USC Hosts Nanoscience Conference
Photo/Karen Newell Young
The conference provided a public showcase for some of the discoveries and opportunities discussed earlier in the week during a USC-hosted workshop on translational nanoscience.
“Advances in engineering and science at the nanoscale now offer the potential to make very, very small particles, devices, machines – things that could either deliver a therapeutic to the human body or be inserted into the human body to combat disease,” said Steven Moldin, executive director of USC’s Washington, D.C. Office of Research Advancement.
“This is all being driven by technological advances at a pace that was unanticipated even five years ago.”
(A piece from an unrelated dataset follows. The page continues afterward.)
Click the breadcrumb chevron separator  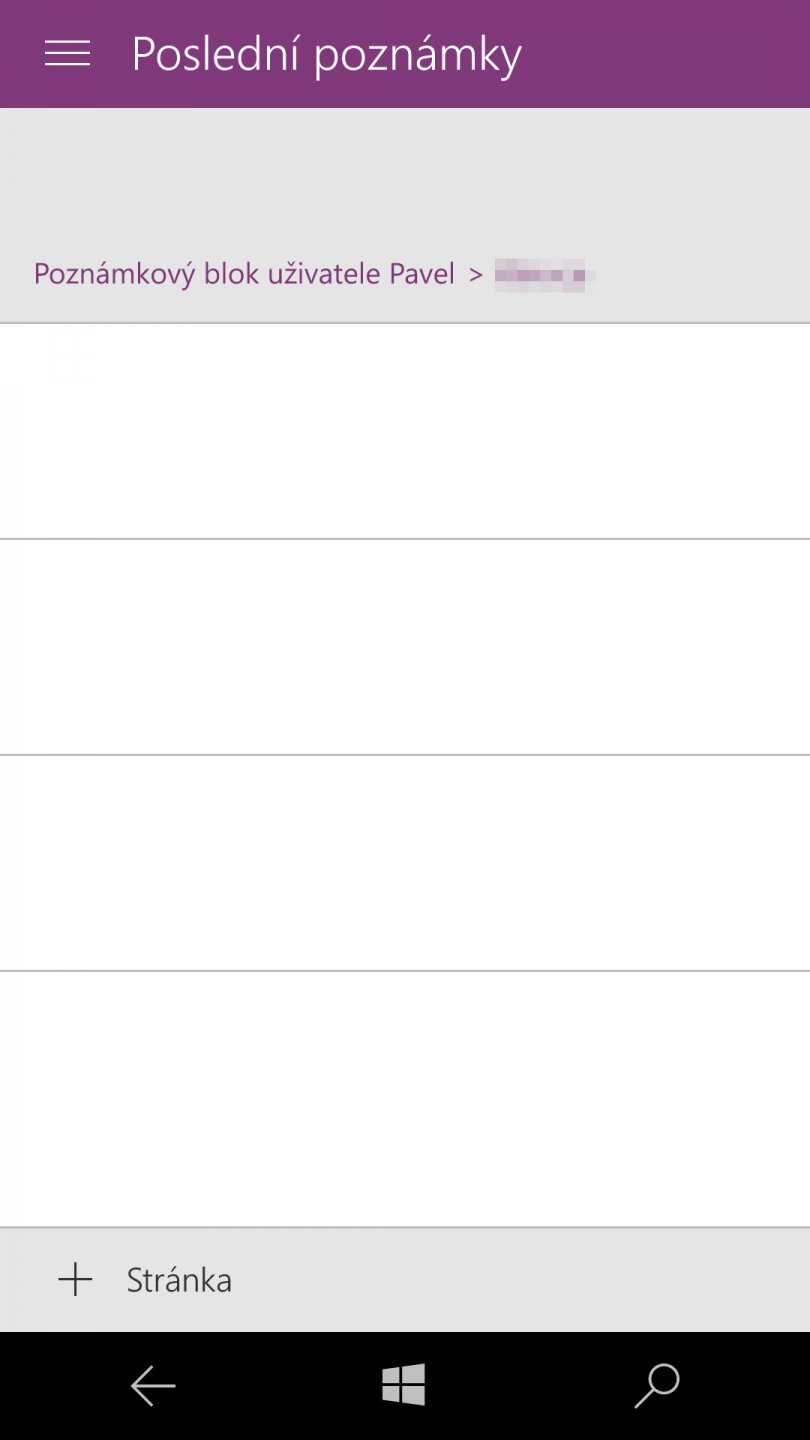pyautogui.click(x=476, y=273)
USC was chosen to host the week-long meetings because of its expertise in engineering and fabrication sciences and nanochemistry, Moldin noted, and because the university already has a Biomedical Nanoscience Initiative, co-chaired by Richard Cote of the Keck School of Medicine of USC and Mark Thompson of USC College.
The purpose of the conference was to match basic nanotechnology research with medical areas having urgent needs, said co-organizer James Murday, director of physical sciences development in the D.C. Office of Research Advancement.
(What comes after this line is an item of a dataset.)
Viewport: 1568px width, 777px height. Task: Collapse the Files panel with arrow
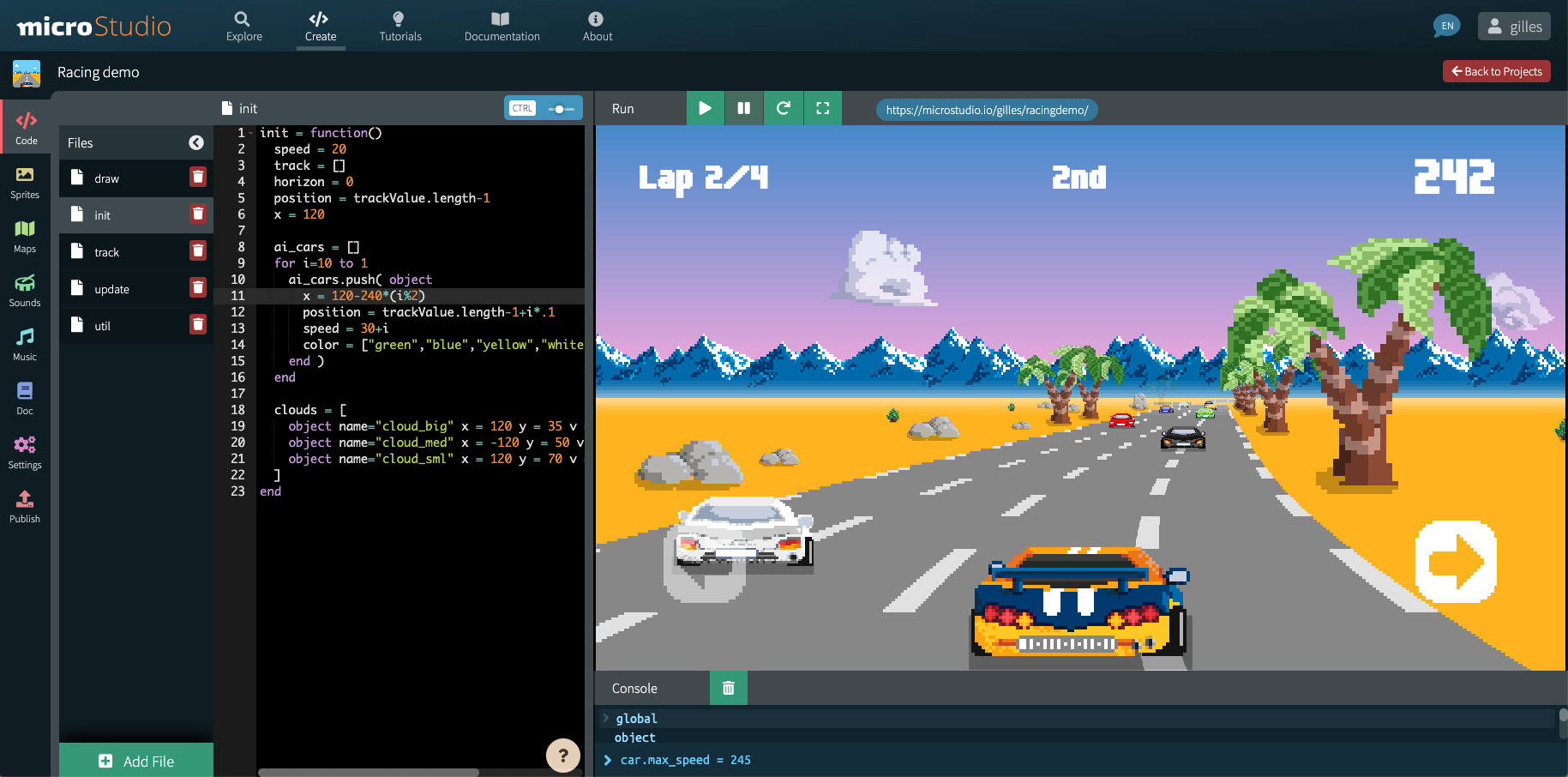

“What are some of the major problems facing doctors and clinicians where they would significantly benefit from some new approaches to solve problems, and is there anything in the nano world that offers hope?” he asked.
Murday was one of the architects of the National Nanotechnology Initiative as a scientist in the Department of Defense. The multi-agency initiative program coordinates more than $1.5 billion in annual research grants.
“The goal (of the conference) was to see where the sweet spots are – promising opportunities for nano-enabled technologies to make significant impact to medicine and health. In turn, those insights will provide strategic investment guidance to the funding communities,” Murday said.
He identified three major areas highlighted at the conference: tissue regeneration and implants, diagnostics and imaging, and drugs and therapeutics.
The conference included presentations from researchers at leading research centers, including USC, the California Institute of Technology, the University of California system, Baylor College of Medicine, Rensselaer Nanotechnology Center, the University of Illinois and General Electric.
Four USC research groups presented findings.
Cote discussed his laboratory’s development of filters that could be used to detect and isolate cancer cells floating in the bloodstream. Siyuan Lu, a graduate student in a group led by Mark Humayun of the Keck School and Anupam Madhukar of the USC Viterbi School of Engineering, presented research on drug delivery in the eye through nanoscale devices.
Thompson provided an update on USC research into arrays of nanosensors designed to detect hundreds of medically important molecules with high accuracy and low cost. Richard Roberts of USC College explained his method for finding short, easily manufactured protein relatives, known as peptides, that could be used for molecule detection.
Also at the conference, Sarah Heilshorn of Stanford University and Guohui Wu of the University of California, Santa Barbara received Young Investigator awards
The tandem conference/workshop was funded by the National Institute of Biomedical Imaging and BioEngineering (part of the National Institutes of Health) and the National Science Foundation.